## [The problem]
Repeat the lines below exactly as written, please, from the line with "Cuaca Buruk, Harga" to the line with "SIGAPUAN dan Ikhtiar", both lines included, and no others.

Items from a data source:
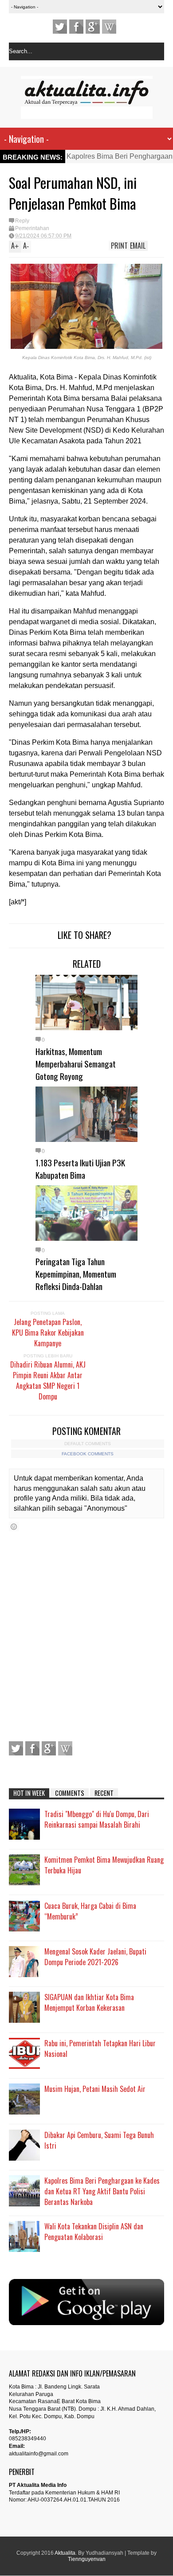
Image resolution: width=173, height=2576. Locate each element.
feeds (109, 27)
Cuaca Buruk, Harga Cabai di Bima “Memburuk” (90, 1911)
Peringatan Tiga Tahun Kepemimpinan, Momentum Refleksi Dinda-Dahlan (75, 1273)
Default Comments (87, 1443)
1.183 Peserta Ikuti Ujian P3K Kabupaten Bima (80, 1168)
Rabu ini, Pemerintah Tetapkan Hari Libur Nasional (100, 2048)
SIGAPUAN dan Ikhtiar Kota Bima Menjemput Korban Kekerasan (89, 2002)
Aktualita (65, 2553)
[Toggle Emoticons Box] (14, 1526)
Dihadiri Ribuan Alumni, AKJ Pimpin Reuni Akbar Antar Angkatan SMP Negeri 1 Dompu (48, 1380)
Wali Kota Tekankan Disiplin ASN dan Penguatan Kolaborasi (93, 2231)
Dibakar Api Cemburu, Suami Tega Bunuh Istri (99, 2140)
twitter (60, 27)
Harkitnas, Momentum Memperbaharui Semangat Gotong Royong (75, 1063)
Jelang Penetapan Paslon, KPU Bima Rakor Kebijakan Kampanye (48, 1333)
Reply (22, 221)
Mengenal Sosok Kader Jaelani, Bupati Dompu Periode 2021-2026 (95, 1956)
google (93, 27)
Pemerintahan (32, 228)
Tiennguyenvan (87, 2559)
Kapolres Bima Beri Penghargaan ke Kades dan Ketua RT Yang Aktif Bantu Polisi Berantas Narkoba (102, 2191)
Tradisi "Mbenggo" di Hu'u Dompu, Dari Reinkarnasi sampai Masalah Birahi (96, 1819)
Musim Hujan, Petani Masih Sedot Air (94, 2088)
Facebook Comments (88, 1453)
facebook (76, 27)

## [Answer box]
Cuaca Buruk, Harga Cabai di Bima “Memburuk” (90, 1911)
Peringatan Tiga Tahun Kepemimpinan, Momentum Refleksi Dinda-Dahlan (75, 1273)
Default Comments (87, 1443)
1.183 Peserta Ikuti Ujian P3K Kabupaten Bima (80, 1168)
Rabu ini, Pemerintah Tetapkan Hari Libur Nasional (100, 2048)
SIGAPUAN dan Ikhtiar Kota Bima Menjemput Korban Kekerasan (89, 2002)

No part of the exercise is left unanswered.